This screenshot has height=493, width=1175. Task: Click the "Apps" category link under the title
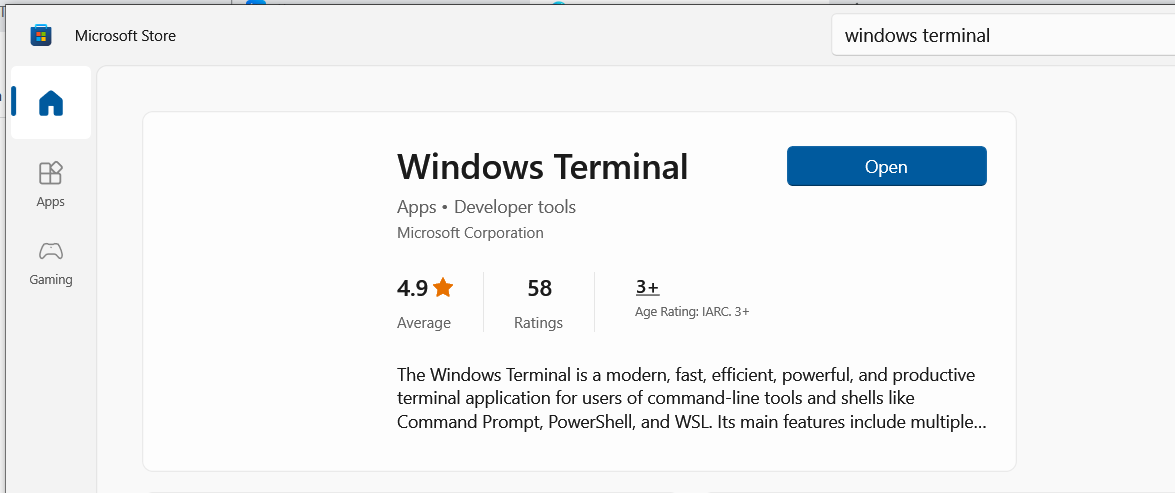click(416, 207)
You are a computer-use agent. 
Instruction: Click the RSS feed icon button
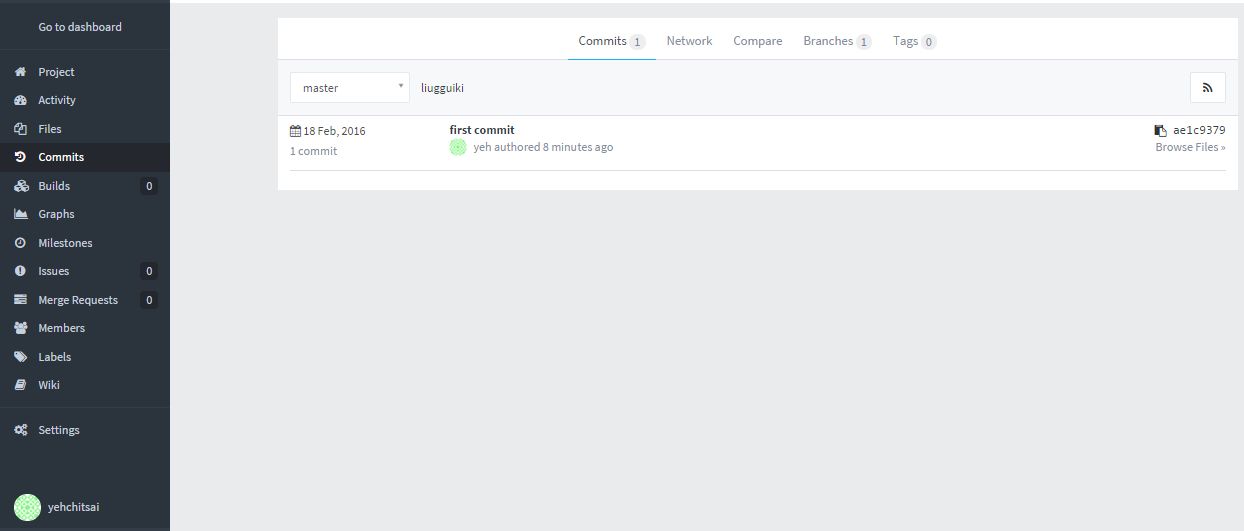click(x=1207, y=88)
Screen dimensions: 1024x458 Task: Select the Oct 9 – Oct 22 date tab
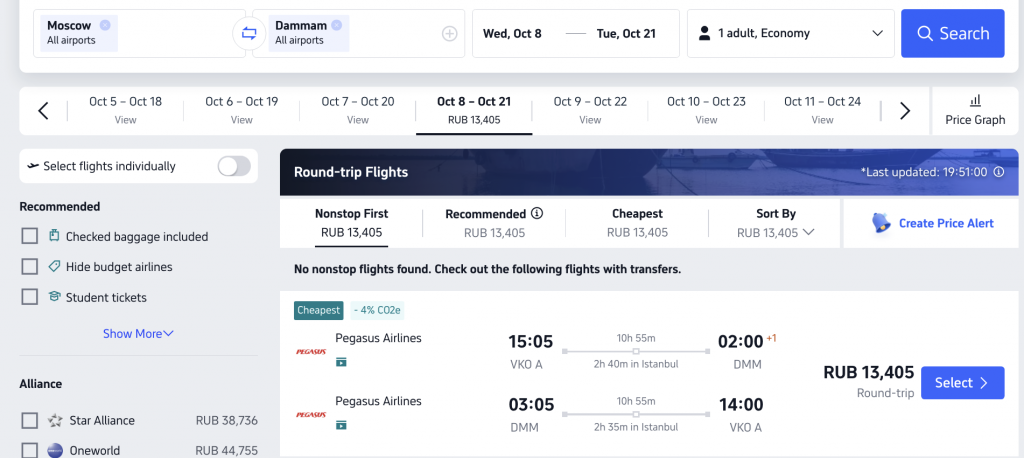590,110
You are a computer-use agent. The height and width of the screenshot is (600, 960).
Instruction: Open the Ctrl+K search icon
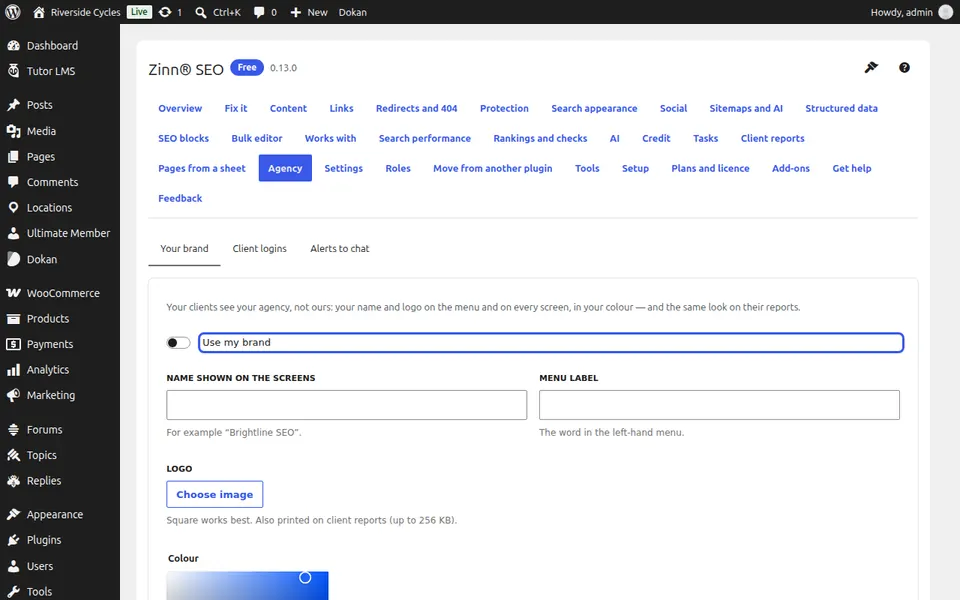(x=200, y=12)
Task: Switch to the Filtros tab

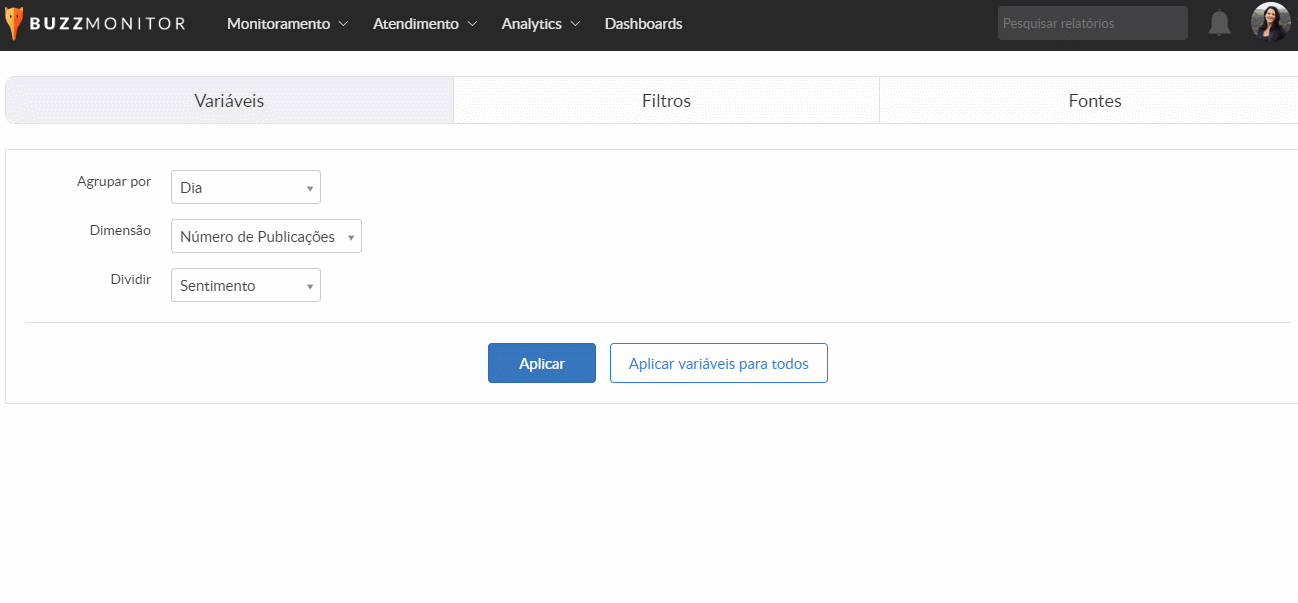Action: tap(666, 101)
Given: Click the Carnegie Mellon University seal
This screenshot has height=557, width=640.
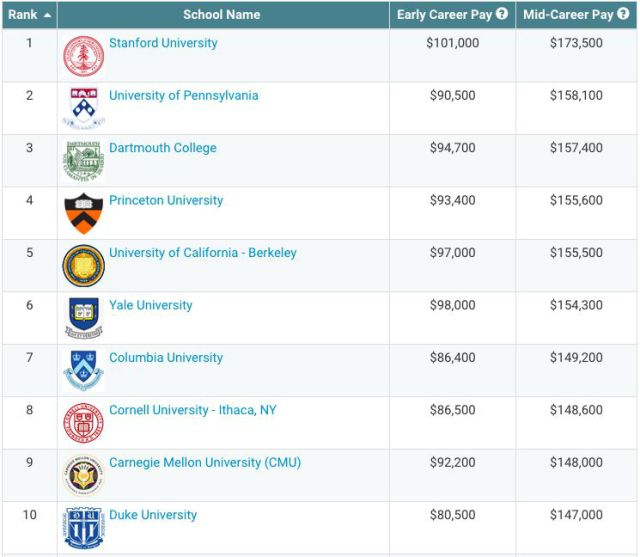Looking at the screenshot, I should tap(84, 475).
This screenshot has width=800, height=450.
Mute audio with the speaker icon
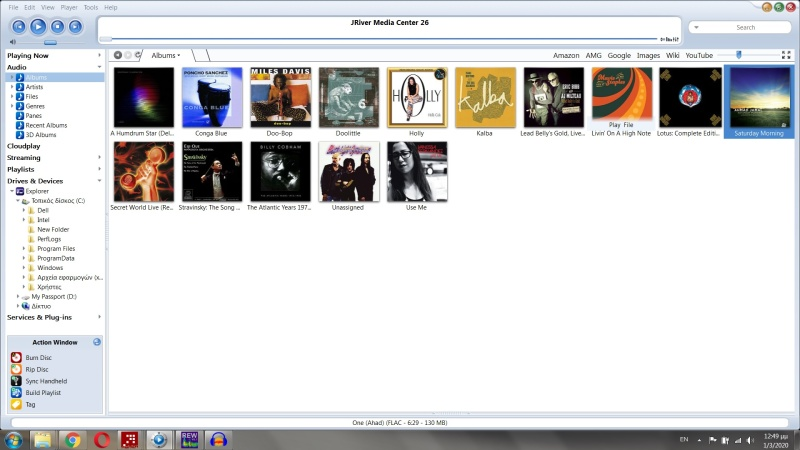click(x=12, y=42)
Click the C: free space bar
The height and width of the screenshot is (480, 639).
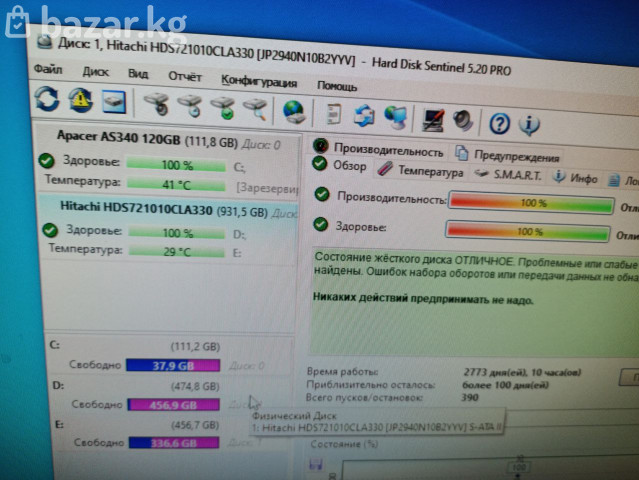[173, 365]
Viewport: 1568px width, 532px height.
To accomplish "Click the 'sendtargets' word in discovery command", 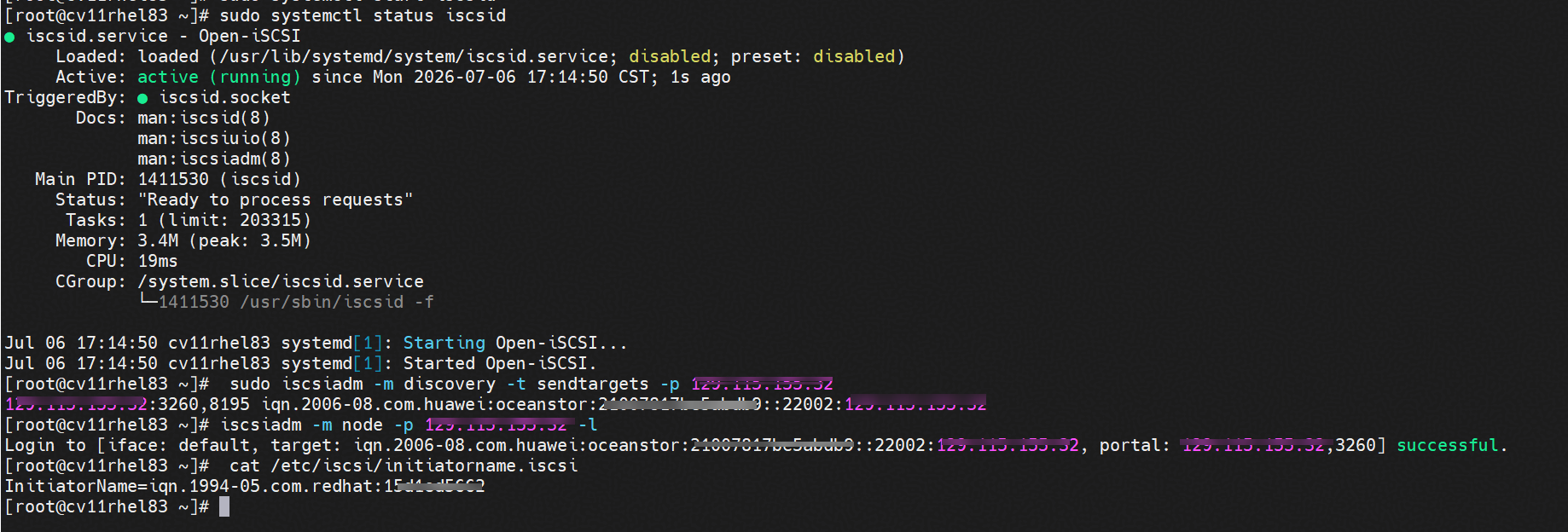I will [593, 384].
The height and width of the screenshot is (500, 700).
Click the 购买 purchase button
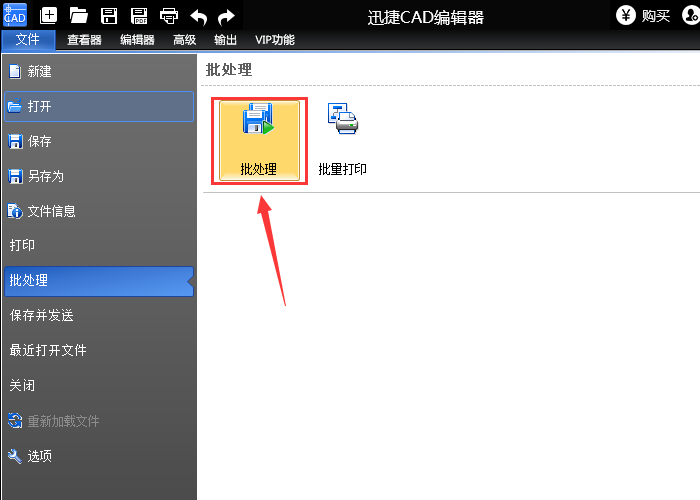[x=643, y=15]
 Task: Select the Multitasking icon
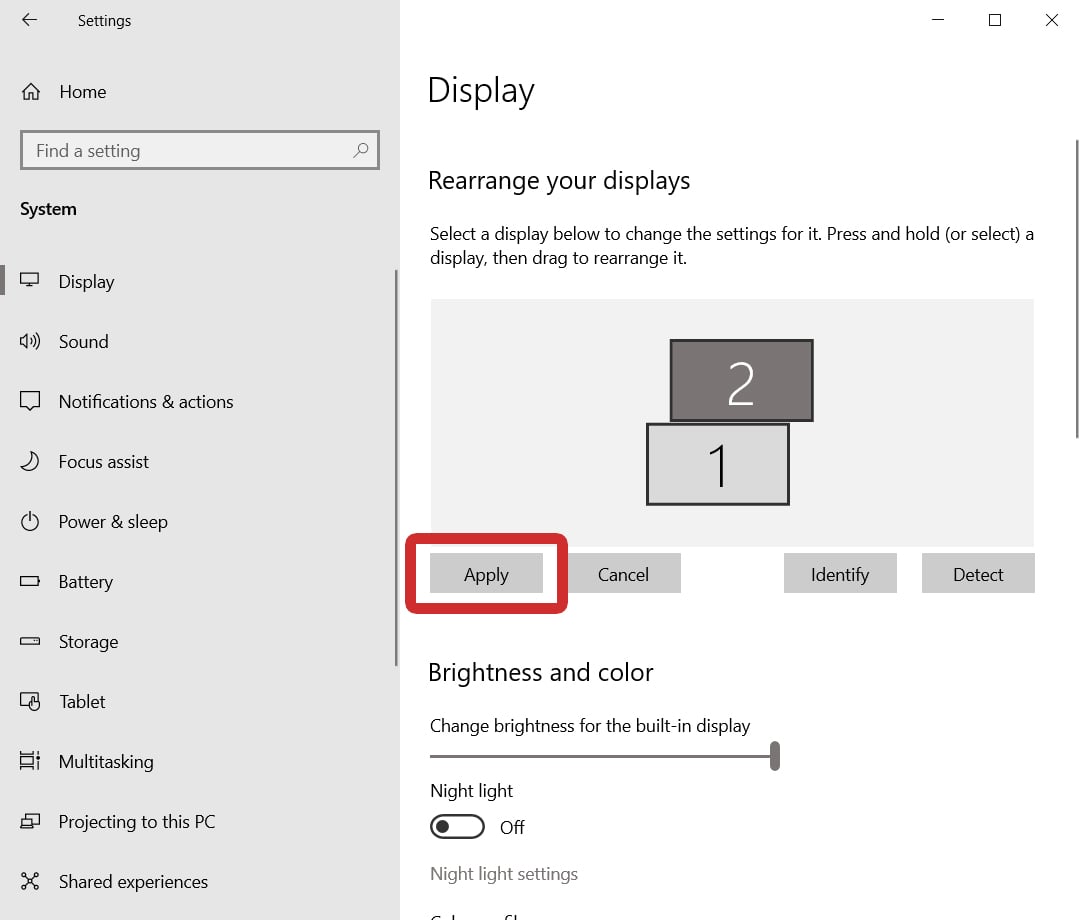pyautogui.click(x=31, y=761)
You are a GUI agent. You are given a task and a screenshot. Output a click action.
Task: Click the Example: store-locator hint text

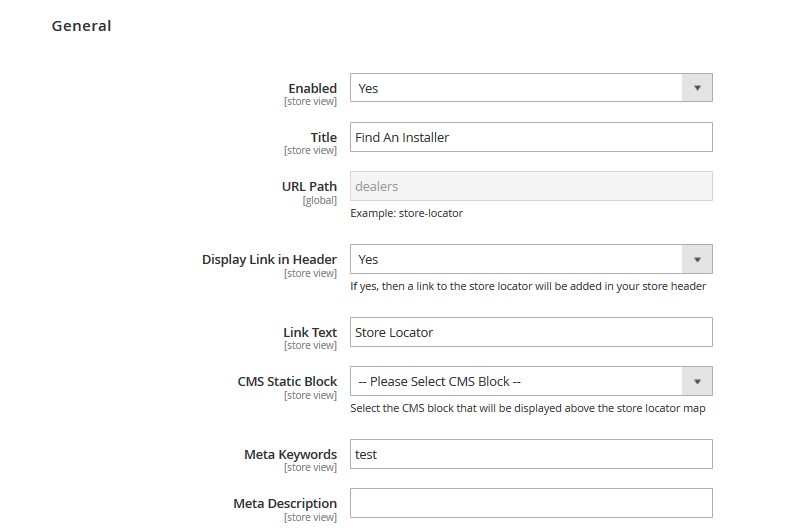(x=407, y=213)

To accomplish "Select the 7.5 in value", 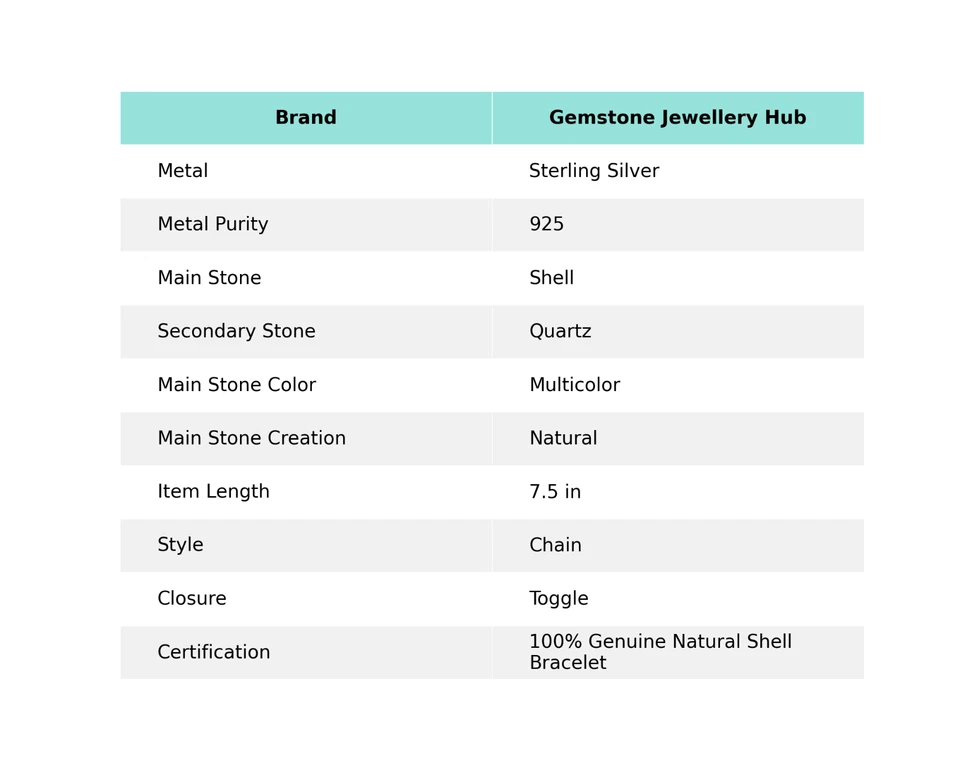I will pos(555,493).
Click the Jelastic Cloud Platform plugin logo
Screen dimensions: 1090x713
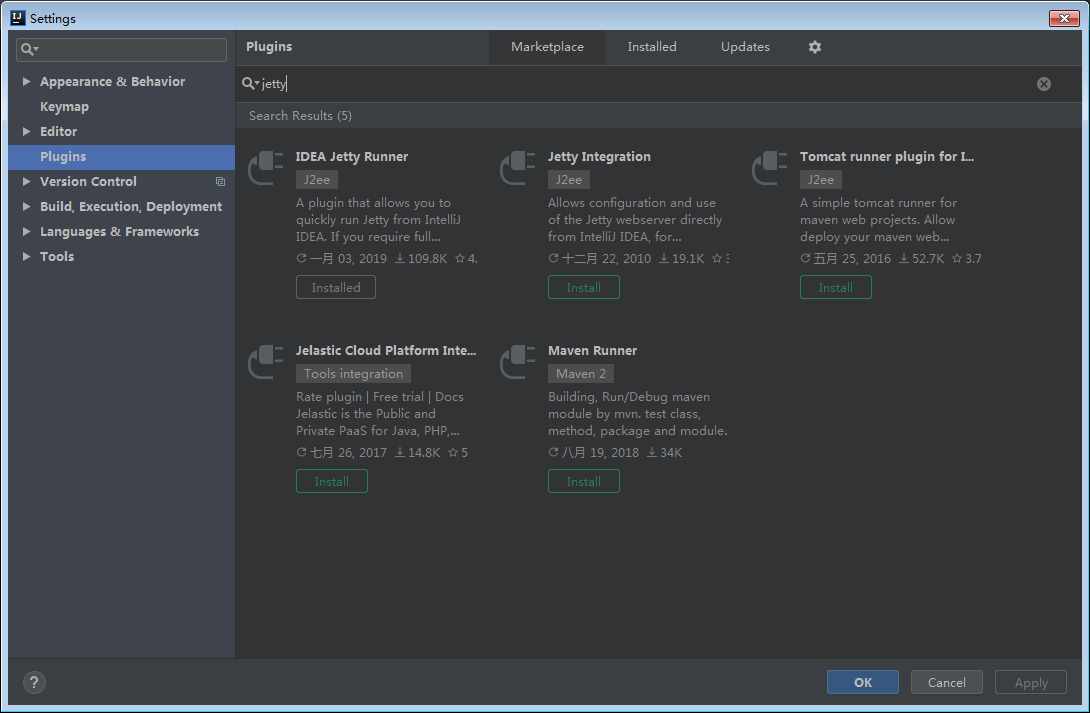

----------------

## Task objective
If a line above holds the string "agent", return it as it stands.

## Task response
You are a computer-use agent. 
You are a computer-use agent. The height and width of the screenshot is (600, 960).
You are a GUI agent. You are given a task and a screenshot. Output a click action.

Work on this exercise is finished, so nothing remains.